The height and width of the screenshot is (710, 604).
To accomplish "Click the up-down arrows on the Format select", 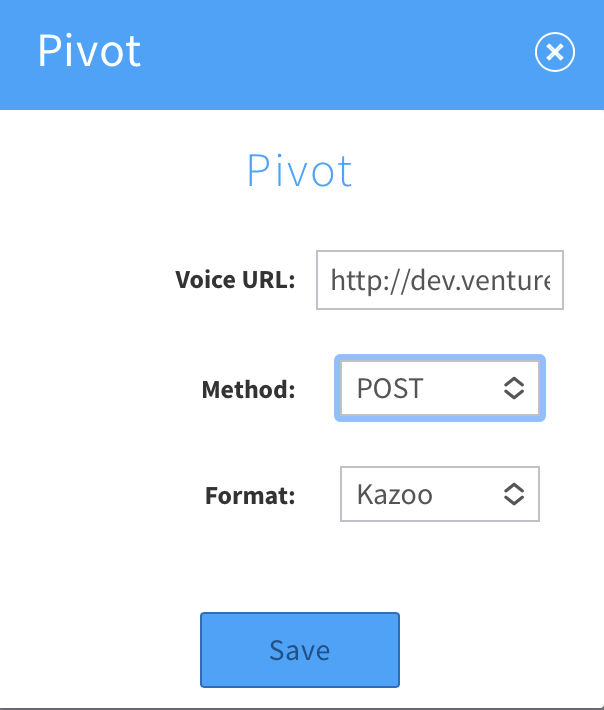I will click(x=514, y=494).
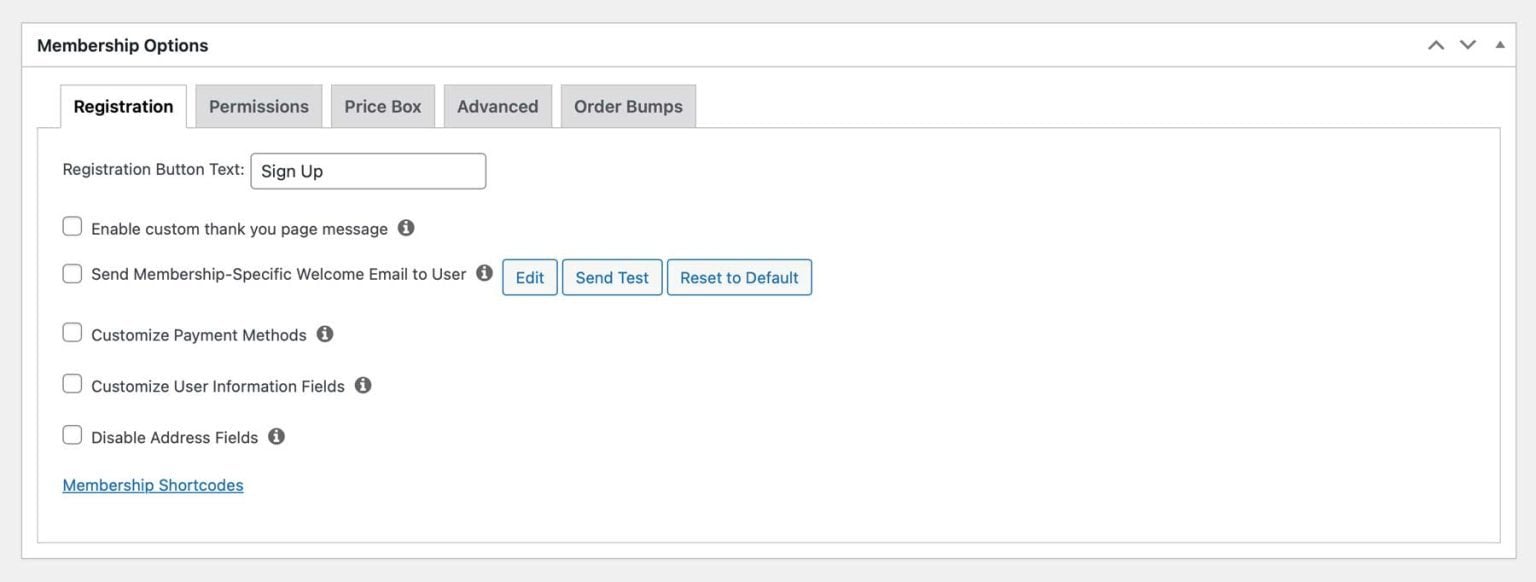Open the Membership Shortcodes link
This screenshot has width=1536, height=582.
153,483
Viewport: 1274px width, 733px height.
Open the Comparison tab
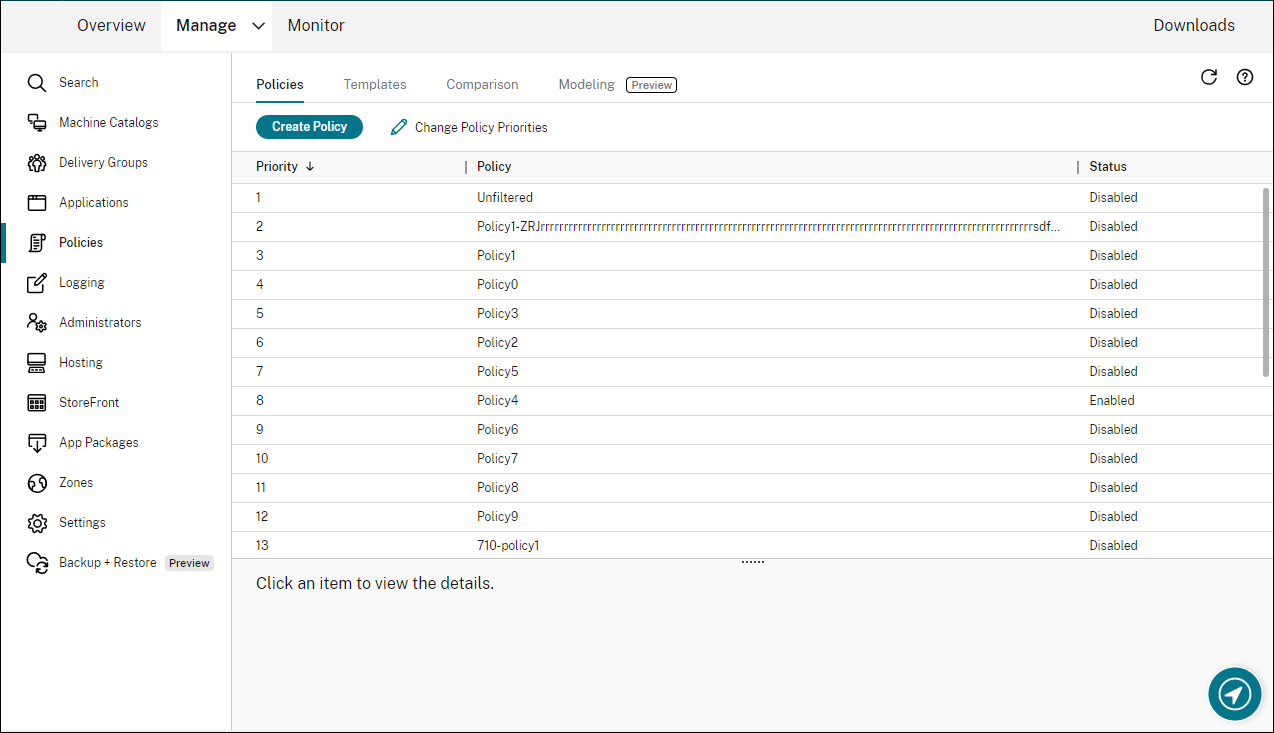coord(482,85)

----------------

Work instruction.
Restate exactly, and only, the lines from the one that holds "Viewport: 1274px width, 733px height." down to the last line of the material above. Omit the pictures.

Your solution.
Viewport: 1274px width, 733px height.
Open the Comparison tab
coord(482,85)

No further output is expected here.